Collected data entries:
►

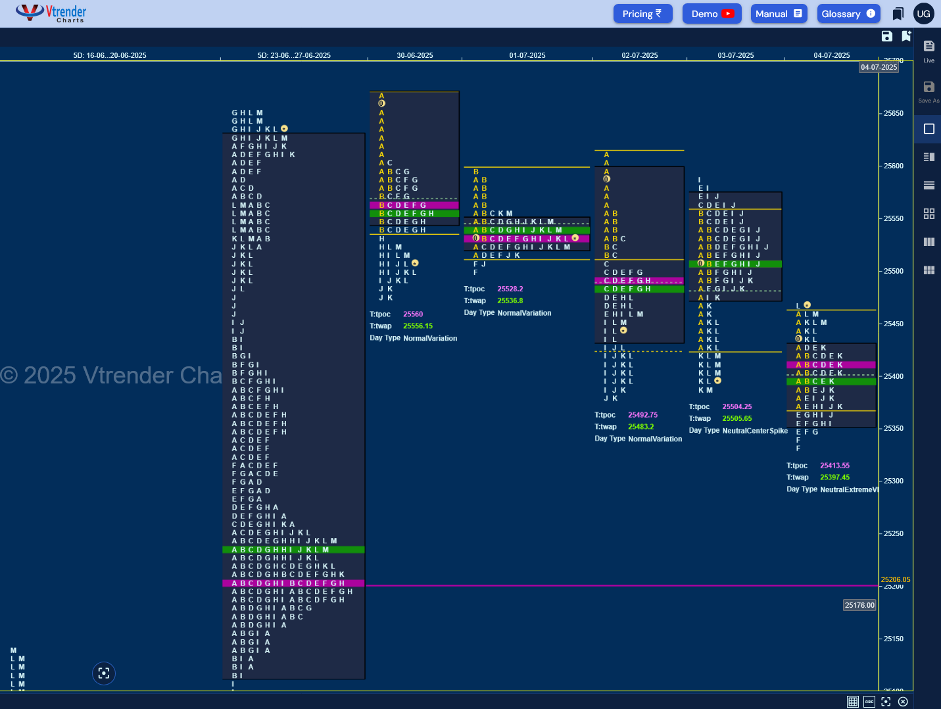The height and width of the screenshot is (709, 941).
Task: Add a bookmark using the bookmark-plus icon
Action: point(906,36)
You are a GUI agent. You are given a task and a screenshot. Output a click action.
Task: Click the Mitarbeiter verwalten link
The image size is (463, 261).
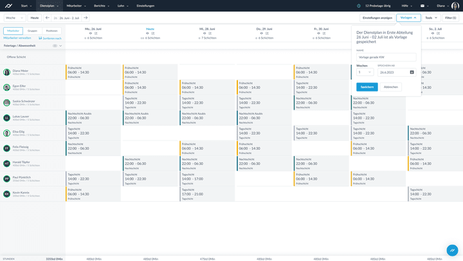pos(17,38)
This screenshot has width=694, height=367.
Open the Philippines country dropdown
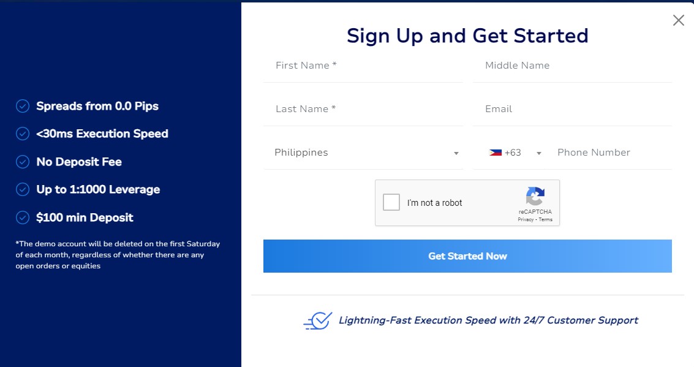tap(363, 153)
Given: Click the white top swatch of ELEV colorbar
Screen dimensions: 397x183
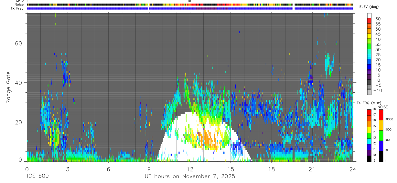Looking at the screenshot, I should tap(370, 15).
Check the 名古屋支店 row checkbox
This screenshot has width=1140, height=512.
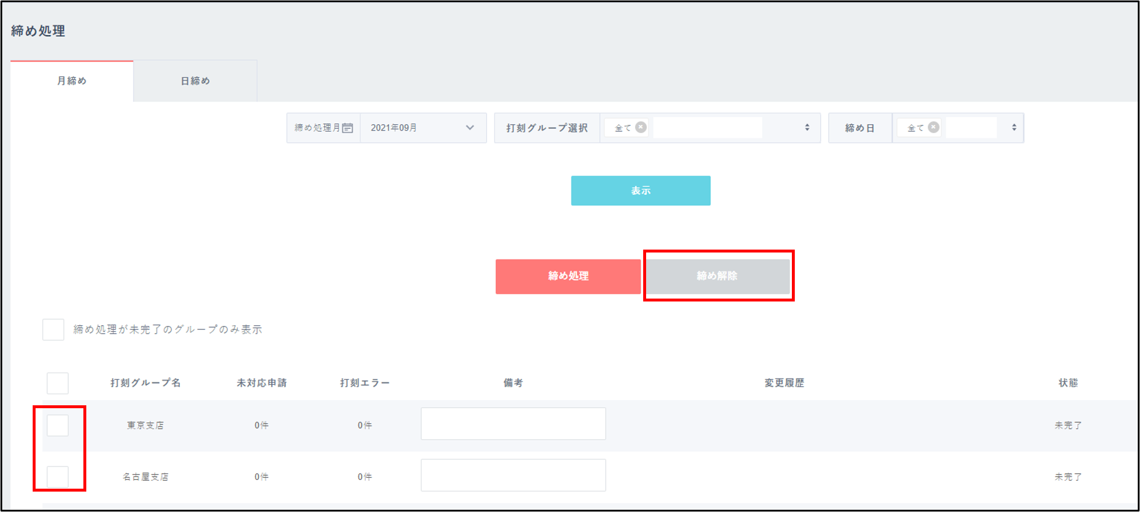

◄

* **What the exercise asks**: Output exactly the lines from the one containing "Given: Click the" through the last line of the records above, both included, leaving out any pictures.

* **Response below**:
Given: Click the white top swatch of ELEV colorbar
Screen dimensions: 397x183
Looking at the screenshot, I should tap(370, 15).
Check the 名古屋支店 row checkbox
This screenshot has width=1140, height=512.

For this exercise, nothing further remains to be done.